TRY IT: The word "computer" occurs in some lines of the data. Return each such line.
_ _ _
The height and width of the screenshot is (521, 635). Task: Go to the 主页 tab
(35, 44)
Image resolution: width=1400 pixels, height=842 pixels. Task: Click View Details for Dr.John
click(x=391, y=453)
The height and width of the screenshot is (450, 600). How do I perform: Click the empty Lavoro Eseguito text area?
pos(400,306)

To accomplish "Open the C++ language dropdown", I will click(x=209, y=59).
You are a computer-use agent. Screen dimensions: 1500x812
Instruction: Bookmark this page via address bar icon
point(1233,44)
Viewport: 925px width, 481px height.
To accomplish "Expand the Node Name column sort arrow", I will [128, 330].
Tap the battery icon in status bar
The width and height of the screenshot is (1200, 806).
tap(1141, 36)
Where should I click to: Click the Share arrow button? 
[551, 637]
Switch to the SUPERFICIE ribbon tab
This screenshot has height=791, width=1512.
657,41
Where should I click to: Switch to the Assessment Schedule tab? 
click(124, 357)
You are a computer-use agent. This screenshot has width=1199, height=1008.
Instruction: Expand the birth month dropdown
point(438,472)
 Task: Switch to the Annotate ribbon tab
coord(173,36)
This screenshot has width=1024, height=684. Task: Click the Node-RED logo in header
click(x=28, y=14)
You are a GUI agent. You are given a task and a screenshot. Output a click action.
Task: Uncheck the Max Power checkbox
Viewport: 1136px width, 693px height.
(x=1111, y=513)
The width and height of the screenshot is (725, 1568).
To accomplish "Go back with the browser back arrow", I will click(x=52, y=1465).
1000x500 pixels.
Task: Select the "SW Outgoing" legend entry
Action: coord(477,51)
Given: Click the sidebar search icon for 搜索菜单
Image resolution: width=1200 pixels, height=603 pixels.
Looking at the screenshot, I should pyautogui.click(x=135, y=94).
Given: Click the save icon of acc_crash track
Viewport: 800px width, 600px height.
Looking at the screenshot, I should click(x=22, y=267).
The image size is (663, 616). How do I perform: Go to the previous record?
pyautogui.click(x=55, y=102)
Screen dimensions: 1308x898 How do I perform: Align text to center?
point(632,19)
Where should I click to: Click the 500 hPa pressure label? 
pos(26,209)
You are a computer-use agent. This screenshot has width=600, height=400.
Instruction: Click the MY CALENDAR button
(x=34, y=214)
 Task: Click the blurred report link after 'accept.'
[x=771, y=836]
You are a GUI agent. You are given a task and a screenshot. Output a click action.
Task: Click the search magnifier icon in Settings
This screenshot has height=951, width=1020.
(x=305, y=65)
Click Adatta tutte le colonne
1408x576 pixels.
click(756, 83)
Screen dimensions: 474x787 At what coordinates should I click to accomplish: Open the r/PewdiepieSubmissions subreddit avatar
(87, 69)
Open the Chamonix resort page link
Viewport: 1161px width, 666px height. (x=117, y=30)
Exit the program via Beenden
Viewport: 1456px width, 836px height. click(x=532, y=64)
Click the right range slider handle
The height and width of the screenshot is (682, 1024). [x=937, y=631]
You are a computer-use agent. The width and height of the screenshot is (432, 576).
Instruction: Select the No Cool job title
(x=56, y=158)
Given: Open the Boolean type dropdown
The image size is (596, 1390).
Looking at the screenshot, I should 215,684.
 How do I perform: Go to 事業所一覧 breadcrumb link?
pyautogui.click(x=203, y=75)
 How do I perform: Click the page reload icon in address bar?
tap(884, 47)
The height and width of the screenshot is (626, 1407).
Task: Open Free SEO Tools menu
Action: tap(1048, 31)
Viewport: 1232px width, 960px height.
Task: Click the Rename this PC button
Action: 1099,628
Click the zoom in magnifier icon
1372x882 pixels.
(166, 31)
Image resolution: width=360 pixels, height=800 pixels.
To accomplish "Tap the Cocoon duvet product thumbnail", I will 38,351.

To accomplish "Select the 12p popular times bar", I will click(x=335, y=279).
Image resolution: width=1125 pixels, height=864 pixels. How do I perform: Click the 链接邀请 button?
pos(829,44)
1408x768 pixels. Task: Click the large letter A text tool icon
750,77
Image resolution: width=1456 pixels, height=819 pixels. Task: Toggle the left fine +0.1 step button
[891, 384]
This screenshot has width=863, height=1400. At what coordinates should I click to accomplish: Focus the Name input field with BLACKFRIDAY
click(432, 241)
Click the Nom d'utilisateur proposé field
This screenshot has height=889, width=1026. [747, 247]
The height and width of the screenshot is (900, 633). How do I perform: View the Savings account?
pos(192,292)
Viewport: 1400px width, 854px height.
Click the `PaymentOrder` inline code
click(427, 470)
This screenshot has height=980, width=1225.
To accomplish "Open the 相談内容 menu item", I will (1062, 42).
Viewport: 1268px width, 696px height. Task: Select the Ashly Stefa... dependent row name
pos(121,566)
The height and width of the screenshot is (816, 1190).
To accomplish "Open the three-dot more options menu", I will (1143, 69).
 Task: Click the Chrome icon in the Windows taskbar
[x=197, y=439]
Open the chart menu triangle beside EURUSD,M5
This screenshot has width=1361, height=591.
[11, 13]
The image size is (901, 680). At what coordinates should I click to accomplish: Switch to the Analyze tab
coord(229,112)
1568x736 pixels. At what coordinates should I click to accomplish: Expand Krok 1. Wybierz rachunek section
_ _ _
SOLUTION FOR THIS TASK:
You are a computer-use agent. Screen dimensions: 1500x812
You are a computer-use agent. This screenshot has width=1199, height=1008.
You are a computer-use agent. This screenshot has width=600, height=400.
You are a computer-use agent. The width and height of the screenshot is (432, 576).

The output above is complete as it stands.